Oil output from production in Prudhoe Bay soon will begin
declining. Unless ANWR is developed, output from Alaska will
steadily fall. With ANWR, however, Alaska could keep pumping around
1.8 million b/d or even more. The NES conservatively estimates
ANWR's potential output at 870,000 b/d by the year 2005. Oil from
ANWR also would extend the life of the Prudhoe Bay field. This is
because without ANWR, the volume of oil from Prudhoe Bay eventually
will fall below the level required to operate the Trans-Alaska
Pipeline.
** The Outer Continental Shelf
The NES also recommends expanded drilling for new oil on the
Outer Continental Shelf (OCS), a portion of the Continental Plate
extending underneath the ocean's surface. The OCS is believed to
contain 7.5 billion barrels of oil and 9.4 trillion cubic feet of
natural gas; this would be 26 percent of America's undiscovered oil
and natural resources. The Reagan Administration proposed orderly
development of OCS oil and gas resources in a way that would
protect the environment. This was blocked by a series of lawsuits
and congressional actions. Development of the OCS was further
delayed when the Bush Administration halted leasing in several OCS
areas including the coasts of California, Oregon, and Washington,
the North Atlantic coast, and a portion of the Eastern Gulf of
Mexico. This leaves only portions of the Gulf of Mexico and Mid and
South Atlantic available for development. The freeze on new leases
apparently remains in force for most of these areas until 1996,
ostensibly to allow environmental and economic studies. Some OCS
areas off California, however, will not be available for leasing
until the year 2000.
Environmental concerns obviously are important. But so is
American energy security. The two do not exclude each other.
Technological advances in recent years have reduced significantly
the chances of spills from offshore drilling. In fact, there have
been no major spills at U.S. offshore facilities since 1969 when a
well off the coast of Santa Barbara, California, blew out, fouling
miles of beach. Safety measures developed as a result of this spill
make a re- occurrence unlikely. Today, indeed, there is far less
environmental risk from drilling offshore wells and transporting
oil to shore by pipeline than there is from transporting oil from
other nations by tankers.
The NES recommends that those areas in which leasing has been
halted be considered for inclusion in a five-year leasing plan
being drafted by the Department of the Interior.

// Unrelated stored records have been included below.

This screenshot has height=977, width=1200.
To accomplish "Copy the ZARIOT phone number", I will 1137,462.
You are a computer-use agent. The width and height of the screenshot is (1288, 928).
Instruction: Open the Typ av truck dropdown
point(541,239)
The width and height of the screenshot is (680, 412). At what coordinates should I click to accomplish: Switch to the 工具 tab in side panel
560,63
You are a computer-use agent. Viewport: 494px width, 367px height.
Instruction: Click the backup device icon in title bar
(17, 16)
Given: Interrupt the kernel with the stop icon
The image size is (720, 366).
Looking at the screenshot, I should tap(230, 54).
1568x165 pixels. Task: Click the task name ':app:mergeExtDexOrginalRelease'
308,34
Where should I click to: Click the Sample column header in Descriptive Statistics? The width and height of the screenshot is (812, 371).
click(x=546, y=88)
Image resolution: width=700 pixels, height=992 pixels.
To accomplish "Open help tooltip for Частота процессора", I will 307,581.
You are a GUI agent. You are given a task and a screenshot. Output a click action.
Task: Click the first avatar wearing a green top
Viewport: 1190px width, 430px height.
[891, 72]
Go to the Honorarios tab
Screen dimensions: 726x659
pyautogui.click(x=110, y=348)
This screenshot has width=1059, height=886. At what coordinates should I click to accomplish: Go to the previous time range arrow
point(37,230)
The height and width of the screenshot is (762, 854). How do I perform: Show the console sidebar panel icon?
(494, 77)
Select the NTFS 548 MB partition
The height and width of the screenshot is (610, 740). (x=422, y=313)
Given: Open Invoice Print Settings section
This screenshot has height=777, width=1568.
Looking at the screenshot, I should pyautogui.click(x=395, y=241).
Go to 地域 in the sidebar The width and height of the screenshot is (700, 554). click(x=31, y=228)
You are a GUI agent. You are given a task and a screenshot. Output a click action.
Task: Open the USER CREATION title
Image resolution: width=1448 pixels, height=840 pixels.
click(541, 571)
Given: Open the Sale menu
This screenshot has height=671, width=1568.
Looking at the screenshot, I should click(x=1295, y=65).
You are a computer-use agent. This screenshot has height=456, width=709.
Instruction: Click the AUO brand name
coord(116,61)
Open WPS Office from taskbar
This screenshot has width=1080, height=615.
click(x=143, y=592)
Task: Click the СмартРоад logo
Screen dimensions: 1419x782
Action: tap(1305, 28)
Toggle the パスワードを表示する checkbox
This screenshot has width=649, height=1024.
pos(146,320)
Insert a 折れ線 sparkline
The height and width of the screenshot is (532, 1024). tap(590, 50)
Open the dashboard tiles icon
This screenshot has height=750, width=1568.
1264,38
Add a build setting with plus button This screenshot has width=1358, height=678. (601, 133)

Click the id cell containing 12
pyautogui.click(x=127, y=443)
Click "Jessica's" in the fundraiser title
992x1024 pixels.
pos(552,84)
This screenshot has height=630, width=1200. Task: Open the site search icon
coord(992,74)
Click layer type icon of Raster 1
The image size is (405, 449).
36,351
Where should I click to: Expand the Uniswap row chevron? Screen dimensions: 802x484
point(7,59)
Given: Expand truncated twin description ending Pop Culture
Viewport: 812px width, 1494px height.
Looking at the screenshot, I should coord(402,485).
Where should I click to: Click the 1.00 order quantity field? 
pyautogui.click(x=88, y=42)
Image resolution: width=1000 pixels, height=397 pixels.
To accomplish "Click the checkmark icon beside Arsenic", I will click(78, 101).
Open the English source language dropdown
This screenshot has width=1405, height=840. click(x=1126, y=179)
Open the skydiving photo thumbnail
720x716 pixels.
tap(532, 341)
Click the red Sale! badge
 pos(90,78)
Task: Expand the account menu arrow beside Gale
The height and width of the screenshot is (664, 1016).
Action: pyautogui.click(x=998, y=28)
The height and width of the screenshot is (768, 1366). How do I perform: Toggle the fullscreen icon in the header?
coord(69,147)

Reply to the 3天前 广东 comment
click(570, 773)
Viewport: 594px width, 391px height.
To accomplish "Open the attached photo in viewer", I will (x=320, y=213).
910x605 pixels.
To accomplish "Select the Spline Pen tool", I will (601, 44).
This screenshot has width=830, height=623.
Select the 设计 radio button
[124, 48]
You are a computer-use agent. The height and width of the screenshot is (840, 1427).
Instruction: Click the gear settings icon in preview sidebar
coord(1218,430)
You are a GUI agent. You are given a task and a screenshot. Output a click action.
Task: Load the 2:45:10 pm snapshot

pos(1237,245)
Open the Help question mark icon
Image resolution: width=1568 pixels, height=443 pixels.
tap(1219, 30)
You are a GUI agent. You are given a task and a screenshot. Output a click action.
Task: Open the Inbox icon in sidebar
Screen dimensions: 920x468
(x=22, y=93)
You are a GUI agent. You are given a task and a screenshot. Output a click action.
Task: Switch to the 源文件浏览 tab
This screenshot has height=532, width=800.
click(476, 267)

The NES also
suggests that Congress ban none of the new areas under
consideration for the five- year leasing plan until a study is
completed that weighs resource potential and environmental effects
of energy development.
** The Tax Problem
For more than two decades, unfavorable tax treatment of the oil
industry has contributed significantly to the decline of American
domestic oil production. Addressing this, the NES recommends some
tax code changes. These would give somewhat more favorable tax
treatment to so-called "marginal oil production." This is the
output from wells that are nearly exhausted. The NES also calls for
better tax treatment for "unconventional" natural gas production,
such as that from coal seams.
In its proposed tax changes, the NES stops far short of what is
needed to remove the tax code's penalties on domestic oil
production. The oil industry is treated more harshly by the tax
code than any other sector of the economy. Since 1969, for example,
most oil producers have lost what is knowm as "the depletion
allowance." This is the accounting mechanism that recognizes that
as oil is extracted from the ground, the oil company's capital is
depleted -- just as a manufacturing firm's capital would be
depleted as machinery deteriorated. The depletion allowance for
mineral development is the equivalent of depreciation for a
manufacturing business. It is an allowance that is used as a
deduction from taxable income. Loss of the depletion allowance of
course drives up the cost of oil production in America.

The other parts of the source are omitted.